[start of Text passage]
A second stage play with a new cast ran at Theater Alpha Tokyo between January 18–22, 2023.

===Anime===
An anime television series adaptation was announced on October 9, 2024. It is produced by SynergySP (in cooperation with Ascension) and directed by Kenta Noda, with scripts written by Yōsuke Suzuki, character designs by Akito Fujiwara, and music composed by Kosuke Yamashita. The series aired from January 8, 2026 to March 26, 2026, on TV Tokyo and other networks. The opening theme song is "Gypso", performed by Hikaru Makishima, while the ending theme song is Faint (うっすら, "Ussura"), performed by Hina Suguta. Crunchyroll is streaming the series. Plus Media Networks Asia licensed the series in Southeast Asia and broadcasts it on Aniplus Asia.

==== Episodes ====

| No. | Title | Directed by | Written by | Storyboarded by | Original release date |
| 1 | "A Vacation Recommendation" Transliteration: "Kyūka no Susume" (Japanese: 休暇のすすめ) | Kenta Nōda | Yōsuke Suzuki | Kenta Nōda | January 8, 2026 |
The noble Lizel awakens in an unfamiliar city in an unfamiliar world. After selling his sword for funds he decides he needs a companion; someone intelligent, moral and physically capable. He encounters an adventurer named Gil who reveals he is a solo B Rank adventurer. As Lizel does not realise this makes Gil very famous Gil concludes Lizel is an ignorant airhead. Their conversation reveals the kingdom has three cities; Royal Capital Parteda, merchant city Marcade, and mining city Kavana. Marcade and Kavana are recovering after a war between themselves and Parteda is home to nobles and adventurers. Despite knowing he is being manipulated Gil agrees to be Lizel's bodyguard. Lizel reveals in his original world he is a Royal Chancellor. As sorcery exists in his world and magic exists in this one Lizel is certain his King will eventually summon him home, so he decides to treat his current situation like a vacation, starting with becoming an adventurer. Guild employee Stud is suspicious of Lizel, since nobles cannot legally become adventurers, but as he can't prove Lizel is noble he registers him as an F Rank. Another adventurer insults Gil for refusing to join his party, so Lizel antagonises him into attacking, before Gil defeats him. Stud is confused by Lizel's behaviour. Gil is likewise confused why Lizel was so upset to hear him being insulted.
[end of Text passage]
**What needs to be done**
Write what comes next in the text on the anime adaptation, starting right after its final sentence.
[start of Information supplied]
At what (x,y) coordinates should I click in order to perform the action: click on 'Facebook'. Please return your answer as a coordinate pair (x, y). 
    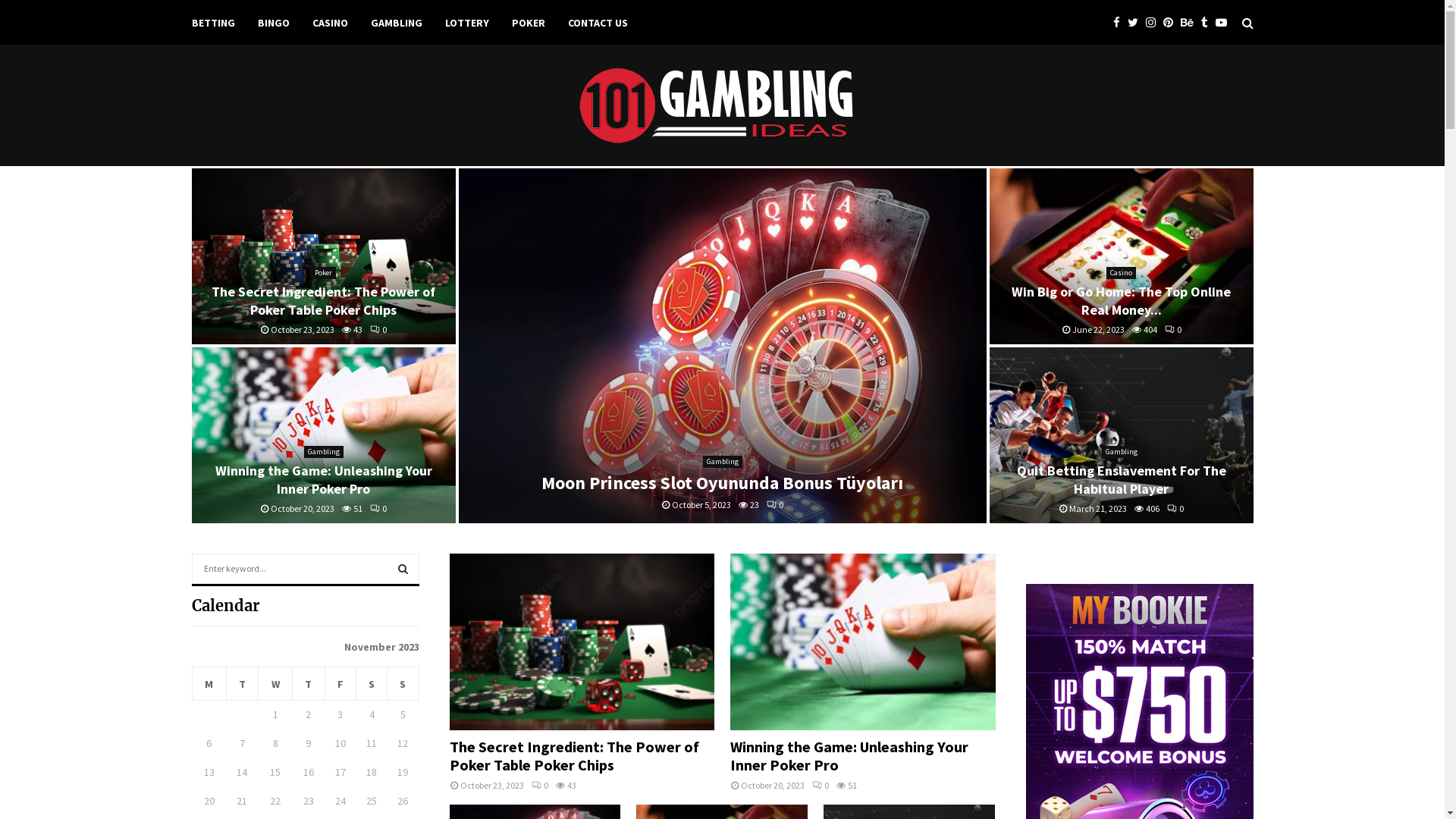
    Looking at the image, I should click on (1120, 23).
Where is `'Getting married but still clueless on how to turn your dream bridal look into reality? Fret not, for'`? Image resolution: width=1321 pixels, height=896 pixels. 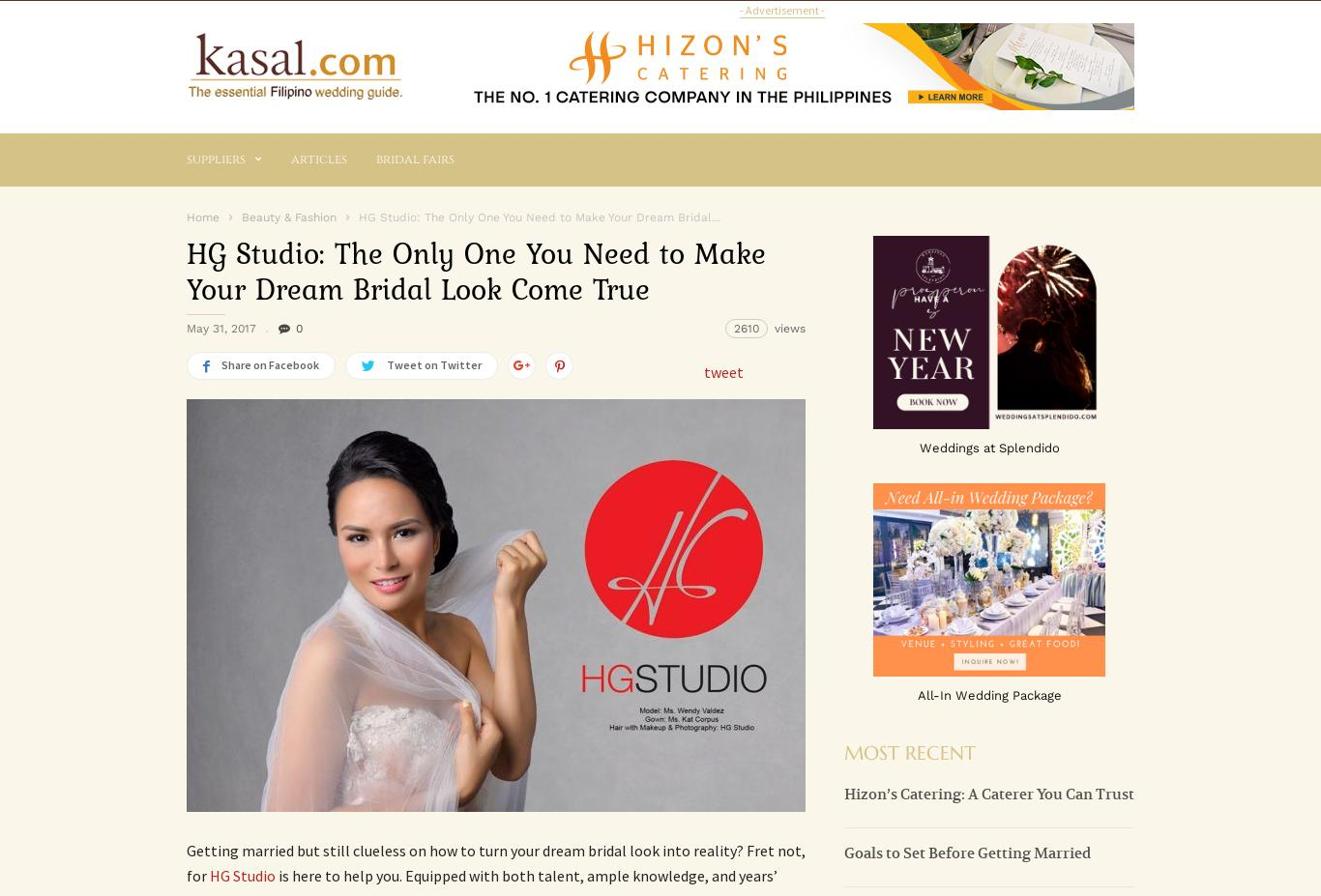 'Getting married but still clueless on how to turn your dream bridal look into reality? Fret not, for' is located at coordinates (186, 862).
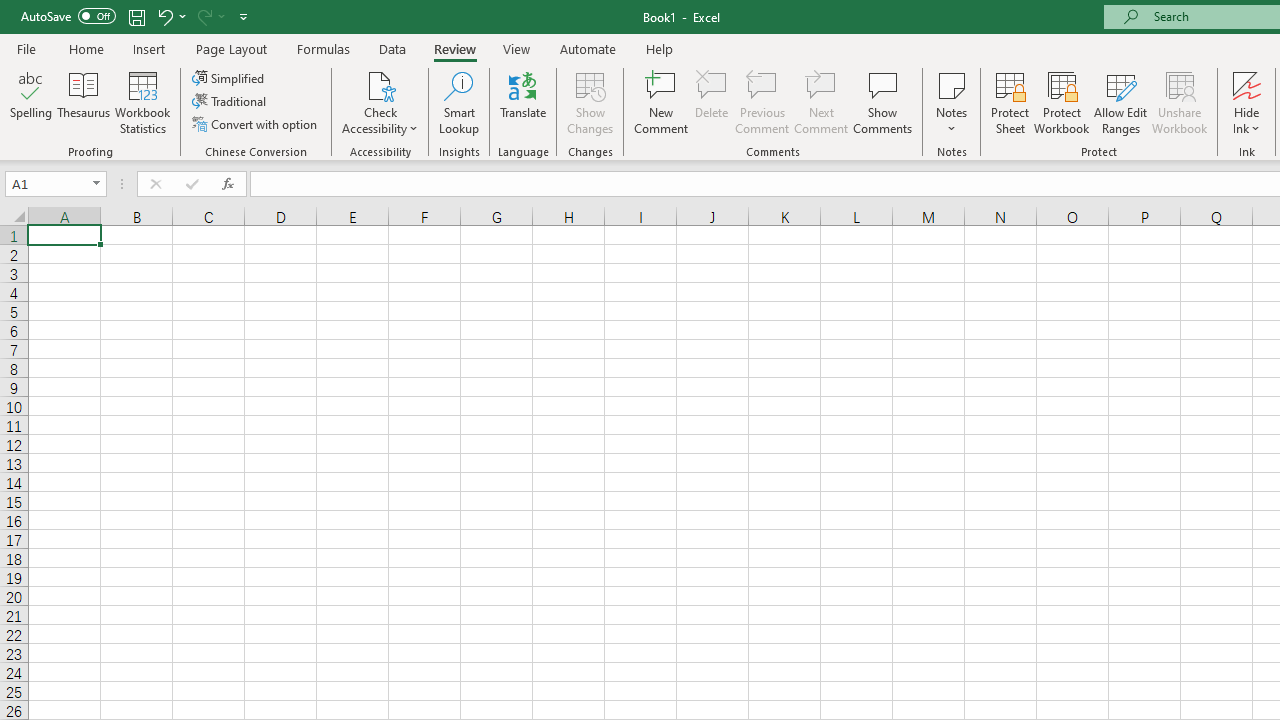  I want to click on 'Previous Comment', so click(761, 103).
[end of Information supplied]
**The output**
| 2 | "An Adventurer's Debut" Transliteration: "Bōken-sha Kotohajime" (Japanese: 冒険者事始め) | Kazuki Koja | Yōsuke Suzuki | Kenta Nōda | January 15, 2026 |
Gil learns Lizel's sorcery lets him summon guns. Lizel is intrigued by a newly discovered labyrinth. Gil and Stud explain the first to clear the labyrinth always get a huge reward, but this labyrinth contains puzzles. Lizel solves the first puzzle after glancing at an adventurer's notes and gives the man a hint. It is revealed the puzzle was in a language from his original world, worrying him that he might still be in his own world in either the past or the future. They go relic hunting in another labyrinth and find two teddy bears. The adventurer, Ein, reveals his party solved the puzzle and after some negotiating Lizel agrees to solve the remaining puzzles and let them have the fame of clearing the labyrinth, as long as he gets half the reward. Stud introduces them to the quest sponsor who received the teddy bears; Ray, Viscount in charge of the Military Police. Ray decides they should be friends. Ein and his party clear the labyrinth and pay Lizel his reward. Lizel asks why Gil has stayed a B Rank for so long and Gil admits at A Rank he would be expected to take special requests from nobles. With their contract expired Lizel tries to pay Gil what he owes but Gil gives it back and decides to keep guarding him.
| 3 | "A Letter from Ray" Transliteration: "Rei Kara no Tegami" (Japanese: レイからの手紙) | Kazuki Koja | Yōsuke Suzuki | Shion | January 22, 2026 |
Gil and Liz form a party, shocking other adventurers Gil is no longer a lone adventurer. Ray invites them to his home to see his collection of relics. Liz is amazed by the artwork which depicts real historical events, almost like the labyrinth's memories. One even shows Gil beheading a dragon. Ray gives Liz a letter of introduction for if he ever visits Marcade. Liz visits the appraiser, Judge, who bought his sword and asks to sell an hourglass relic that measures 3 minutes with perfect accuracy, even if knocked over or shaken about. Judge reveals the main market for labyrinth paintings is in Marcade. As he is planning to visit his grandfather in Marcade, Judge invites Gil and Liz to be his guards for the trip. Stud is suspicious of this, with Liz suspecting he will miss him. Thugs try to pick on Liz for teaming up with Gil, but Stud angrily defeats them with ice magic for interrupting their conversation. Liz wonders if Stud might actually have a crush. They set off on the five day journey to Marcade but are attacked by Green Hyenas which Liz kills. Judge wonders how much he might get for a painting of Liz firing his guns.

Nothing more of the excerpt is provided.